→ Required action: Since the copy must hold text only, transcribe the data below exactly and omit the images.

[Dataset excerpts]
****************************************
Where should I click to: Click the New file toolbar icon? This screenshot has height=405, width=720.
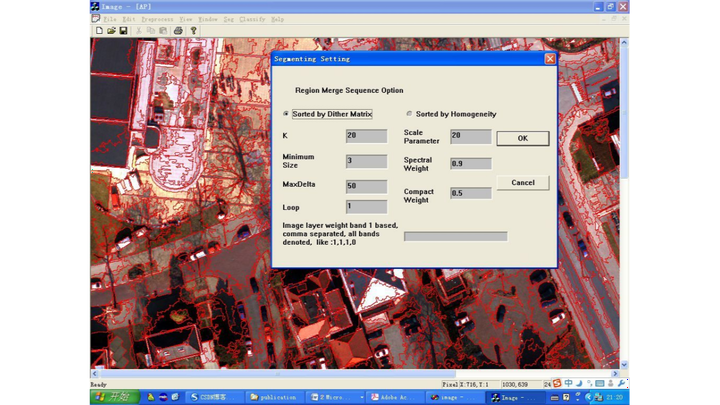pyautogui.click(x=99, y=31)
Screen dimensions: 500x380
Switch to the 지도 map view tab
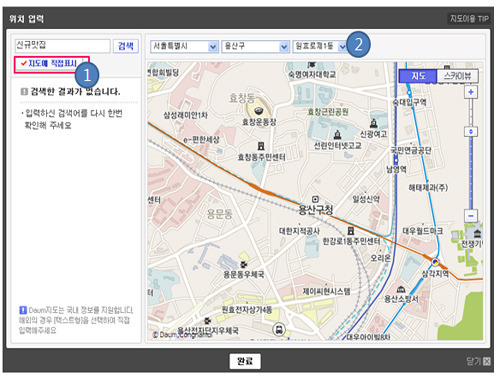(x=418, y=76)
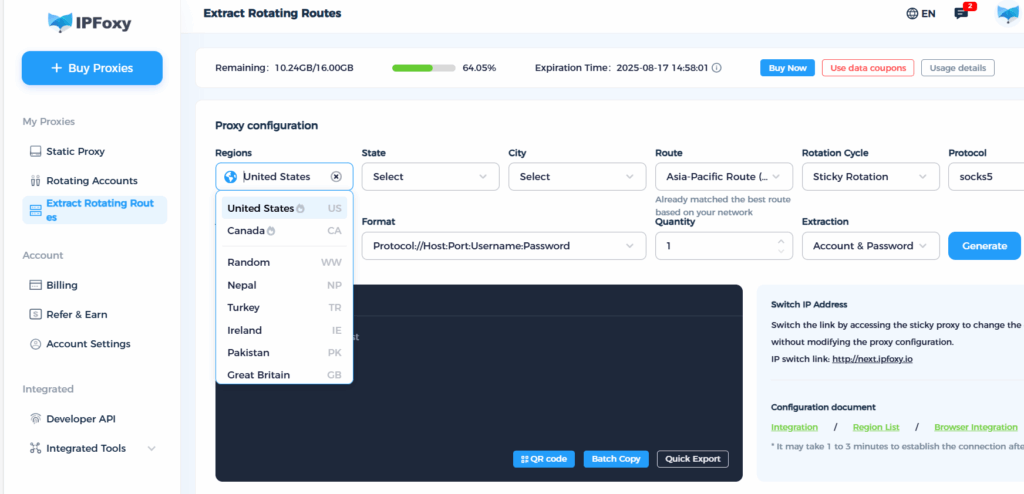Image resolution: width=1024 pixels, height=494 pixels.
Task: Click the IPFoxy logo icon
Action: pos(60,21)
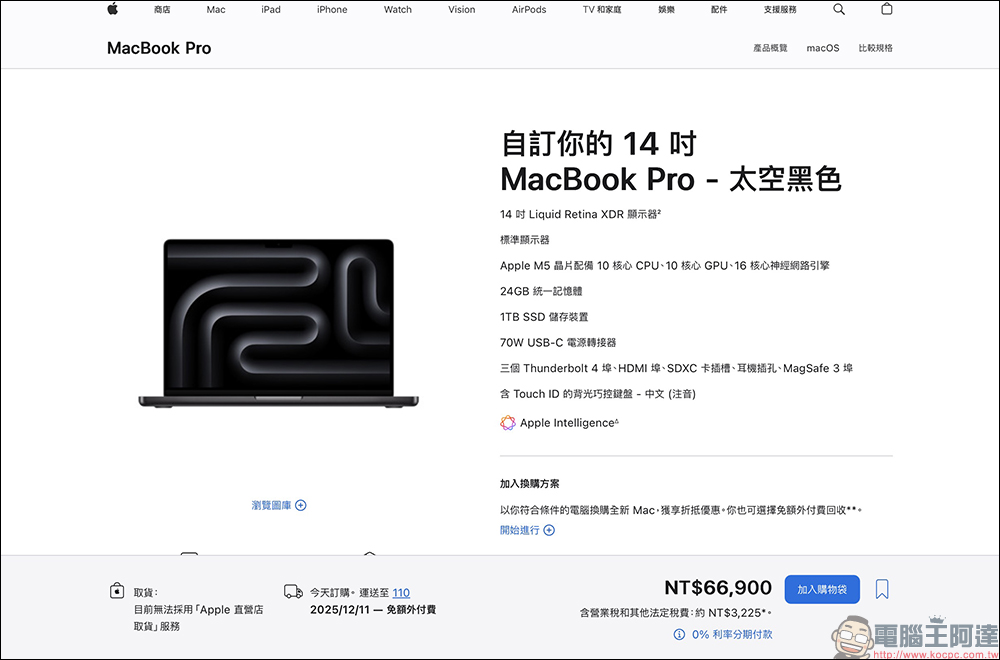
****************************************
→ Solution for this problem:
Where should I click to: Click the New file toolbar icon? This screenshot has height=405, width=720.
pyautogui.click(x=99, y=31)
Screen dimensions: 500x380
Switch to the 지도 map view tab
(x=418, y=76)
Image resolution: width=1024 pixels, height=494 pixels.
Task: Click the IPFoxy logo icon
Action: pos(60,21)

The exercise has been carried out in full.